Jan 27, 2010

I have Issuses...

For the past couple of weeks I have been talking about racism every Monday, Wednesday, and Friday in all of my classes.  It is becoming a bit overwhelming.  It has opened up many doors that I try so hard to keep closed.  I have been and am being challenged to deal with my issues about being black.   The things that I am about to say might be hurtful but it is my heart.

I hate being black.  I hate that I am still seen as less than because I am a black woman.  I want so much to be white with a dick.

I grew up in a house full of "light-skinned niggas".  My dad is a "purple nigga".  He wasn't around , or if he was around it was only when it was convenient for him; probably when he was taking a break from the crack that he was doing.  My mom was/is GREAT.  but during the summer months she would say "damn u black just like ya daddy" I hated my daddy.

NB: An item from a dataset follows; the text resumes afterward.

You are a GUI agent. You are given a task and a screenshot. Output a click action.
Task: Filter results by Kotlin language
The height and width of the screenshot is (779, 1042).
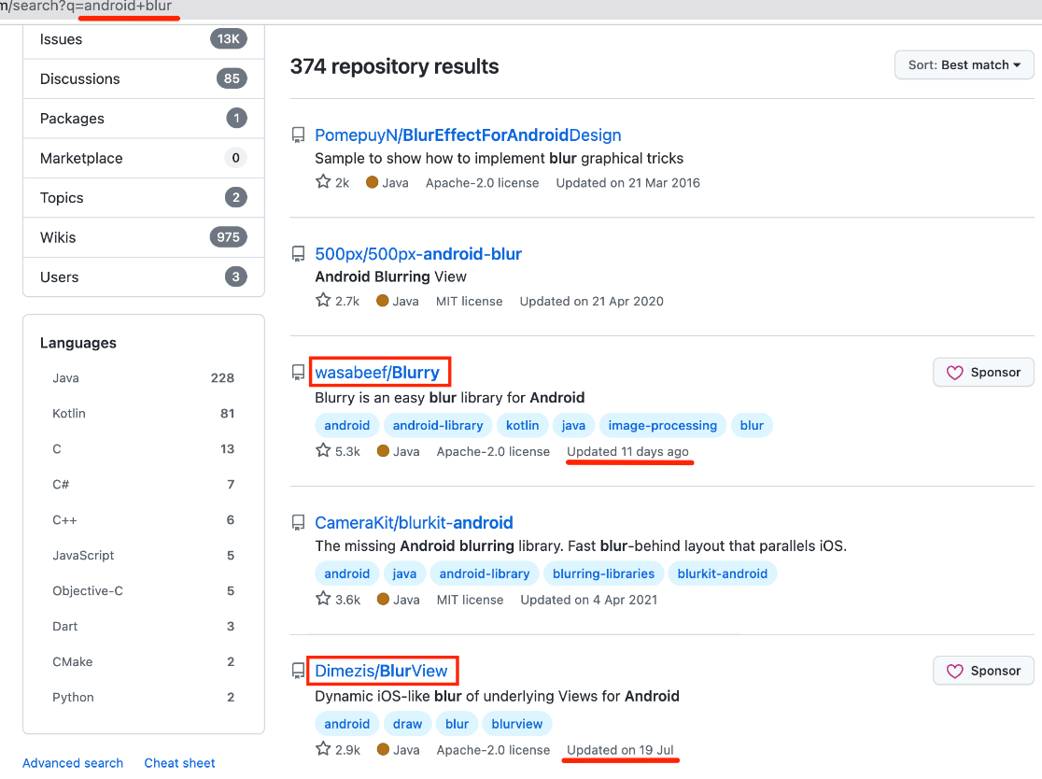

So some situations that I have encountered "black ass niggas" :
  Lost my virginity to a "black ass nigga"
  One "black ass nigga" tried to rape me
  Got pregnant by a "almost very black ass nigga"
  Most of the guys I fucked where "black ass niggas"

I know that I have made some people's mistakes speak for a whole group of people.  But this is not the only reason I hate being black.

This country, this world still does not like black people.  Now of course some of us have fed into every stereotype  out there, but regardless we will never be equal.  The pain that my ancestors went through can not just be forgotten.  I tried so much to think that those things that happened in the past need to stay in the past, but although the direct/blatant racism does not exist much, the subtleness continues.  Therefore it still is BAD.   The history of my people has made me hate myself.  It has made me not want to be associated with it so I can pretend it doesn't exist anymore.  It would be so easy to be white with a dick.  I could walk around thinking all is well with this beautiful country I live in. FUCK this country! Its systems exist only to protect the upper class dicks.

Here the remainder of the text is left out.